- [EXERCISE BRIEF]:
Copy the lines exactly, from the first one down to and including the line containing "pyautogui.click(x=243, y=350)".

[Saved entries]
▼

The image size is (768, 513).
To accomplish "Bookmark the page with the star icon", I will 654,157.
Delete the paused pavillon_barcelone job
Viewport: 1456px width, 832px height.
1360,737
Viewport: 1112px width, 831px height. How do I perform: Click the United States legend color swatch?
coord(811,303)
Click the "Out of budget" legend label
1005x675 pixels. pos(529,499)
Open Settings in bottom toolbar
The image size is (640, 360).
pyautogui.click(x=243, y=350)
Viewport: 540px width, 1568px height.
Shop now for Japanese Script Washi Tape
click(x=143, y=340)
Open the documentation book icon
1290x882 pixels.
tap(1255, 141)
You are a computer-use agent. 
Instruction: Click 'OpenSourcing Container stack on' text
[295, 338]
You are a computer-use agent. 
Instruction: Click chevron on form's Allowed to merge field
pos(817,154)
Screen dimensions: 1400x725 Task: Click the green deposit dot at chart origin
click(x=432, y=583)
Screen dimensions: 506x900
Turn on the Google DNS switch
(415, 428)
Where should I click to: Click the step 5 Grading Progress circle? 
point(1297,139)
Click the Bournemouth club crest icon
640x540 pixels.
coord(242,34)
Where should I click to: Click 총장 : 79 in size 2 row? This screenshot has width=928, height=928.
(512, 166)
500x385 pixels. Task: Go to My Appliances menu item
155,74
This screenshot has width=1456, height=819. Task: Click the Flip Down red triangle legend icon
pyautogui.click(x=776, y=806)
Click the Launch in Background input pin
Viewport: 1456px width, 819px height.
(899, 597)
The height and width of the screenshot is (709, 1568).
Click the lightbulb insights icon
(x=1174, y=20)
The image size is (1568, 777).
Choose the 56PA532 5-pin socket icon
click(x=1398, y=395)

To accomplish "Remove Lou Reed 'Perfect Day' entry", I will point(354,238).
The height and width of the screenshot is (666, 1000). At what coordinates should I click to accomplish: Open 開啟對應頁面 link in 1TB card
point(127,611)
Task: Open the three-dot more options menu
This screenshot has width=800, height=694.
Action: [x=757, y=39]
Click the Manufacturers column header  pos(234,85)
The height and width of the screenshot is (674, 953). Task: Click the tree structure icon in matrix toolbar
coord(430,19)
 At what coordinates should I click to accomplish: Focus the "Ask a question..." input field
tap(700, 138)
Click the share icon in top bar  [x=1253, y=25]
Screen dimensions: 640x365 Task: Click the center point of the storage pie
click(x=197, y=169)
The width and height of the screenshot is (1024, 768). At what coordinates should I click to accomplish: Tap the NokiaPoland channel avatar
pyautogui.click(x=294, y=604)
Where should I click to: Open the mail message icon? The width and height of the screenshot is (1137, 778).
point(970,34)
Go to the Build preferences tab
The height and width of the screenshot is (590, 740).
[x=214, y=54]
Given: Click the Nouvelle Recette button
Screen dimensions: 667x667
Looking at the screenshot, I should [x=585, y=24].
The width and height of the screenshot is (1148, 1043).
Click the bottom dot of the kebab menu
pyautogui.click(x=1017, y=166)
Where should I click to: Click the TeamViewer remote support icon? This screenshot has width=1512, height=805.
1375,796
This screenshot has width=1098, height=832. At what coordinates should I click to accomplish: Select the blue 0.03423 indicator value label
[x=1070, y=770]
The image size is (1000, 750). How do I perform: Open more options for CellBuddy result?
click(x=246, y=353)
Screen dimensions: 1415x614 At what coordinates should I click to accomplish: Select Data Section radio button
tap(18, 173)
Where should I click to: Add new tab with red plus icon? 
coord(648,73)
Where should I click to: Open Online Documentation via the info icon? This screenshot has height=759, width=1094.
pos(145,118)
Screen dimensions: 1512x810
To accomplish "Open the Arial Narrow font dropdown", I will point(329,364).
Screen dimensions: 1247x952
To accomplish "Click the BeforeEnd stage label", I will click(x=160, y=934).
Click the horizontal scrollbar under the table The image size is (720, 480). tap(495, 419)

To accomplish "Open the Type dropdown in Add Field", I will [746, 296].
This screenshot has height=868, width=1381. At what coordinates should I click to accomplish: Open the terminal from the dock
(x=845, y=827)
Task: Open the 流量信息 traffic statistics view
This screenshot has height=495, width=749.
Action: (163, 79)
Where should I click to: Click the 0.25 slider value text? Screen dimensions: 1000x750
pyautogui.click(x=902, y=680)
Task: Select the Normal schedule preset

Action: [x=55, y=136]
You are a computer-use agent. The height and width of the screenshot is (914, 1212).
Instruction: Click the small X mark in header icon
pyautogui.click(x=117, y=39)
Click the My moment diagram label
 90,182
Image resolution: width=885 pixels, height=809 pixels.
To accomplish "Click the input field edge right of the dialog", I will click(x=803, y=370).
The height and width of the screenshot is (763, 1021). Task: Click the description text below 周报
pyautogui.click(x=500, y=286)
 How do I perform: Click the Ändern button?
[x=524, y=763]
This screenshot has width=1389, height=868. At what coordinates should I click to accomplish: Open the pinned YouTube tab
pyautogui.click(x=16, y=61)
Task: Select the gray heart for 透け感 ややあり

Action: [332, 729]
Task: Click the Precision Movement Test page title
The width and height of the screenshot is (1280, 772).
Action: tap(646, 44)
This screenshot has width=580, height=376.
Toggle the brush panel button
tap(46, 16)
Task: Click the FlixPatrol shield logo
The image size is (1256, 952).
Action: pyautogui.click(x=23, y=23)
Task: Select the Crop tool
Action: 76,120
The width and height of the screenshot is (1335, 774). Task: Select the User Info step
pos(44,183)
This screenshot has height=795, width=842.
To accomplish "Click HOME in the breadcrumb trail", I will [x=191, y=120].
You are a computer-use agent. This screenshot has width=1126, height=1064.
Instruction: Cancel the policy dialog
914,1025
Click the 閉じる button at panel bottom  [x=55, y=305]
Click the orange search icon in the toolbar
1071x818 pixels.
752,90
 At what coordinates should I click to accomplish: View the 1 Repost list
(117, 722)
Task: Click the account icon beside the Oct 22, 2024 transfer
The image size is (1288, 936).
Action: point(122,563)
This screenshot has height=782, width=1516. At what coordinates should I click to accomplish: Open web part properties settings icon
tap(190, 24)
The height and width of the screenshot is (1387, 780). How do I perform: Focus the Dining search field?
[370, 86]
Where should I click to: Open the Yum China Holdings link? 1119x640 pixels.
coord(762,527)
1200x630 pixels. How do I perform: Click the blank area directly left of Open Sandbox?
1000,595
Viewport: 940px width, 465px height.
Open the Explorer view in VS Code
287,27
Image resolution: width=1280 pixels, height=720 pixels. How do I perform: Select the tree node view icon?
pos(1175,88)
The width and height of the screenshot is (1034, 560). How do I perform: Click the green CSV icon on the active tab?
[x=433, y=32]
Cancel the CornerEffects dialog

▲

- [COMPLETED EXERCISE]:
The image size is (768, 513).
To accomplish "Bookmark the page with the star icon", I will 654,157.
Delete the paused pavillon_barcelone job
Viewport: 1456px width, 832px height.
1360,737
Viewport: 1112px width, 831px height. How do I perform: Click the United States legend color swatch?
coord(811,303)
Click the "Out of budget" legend label
1005x675 pixels. pos(529,499)
Open Settings in bottom toolbar
The image size is (640, 360).
pyautogui.click(x=243, y=350)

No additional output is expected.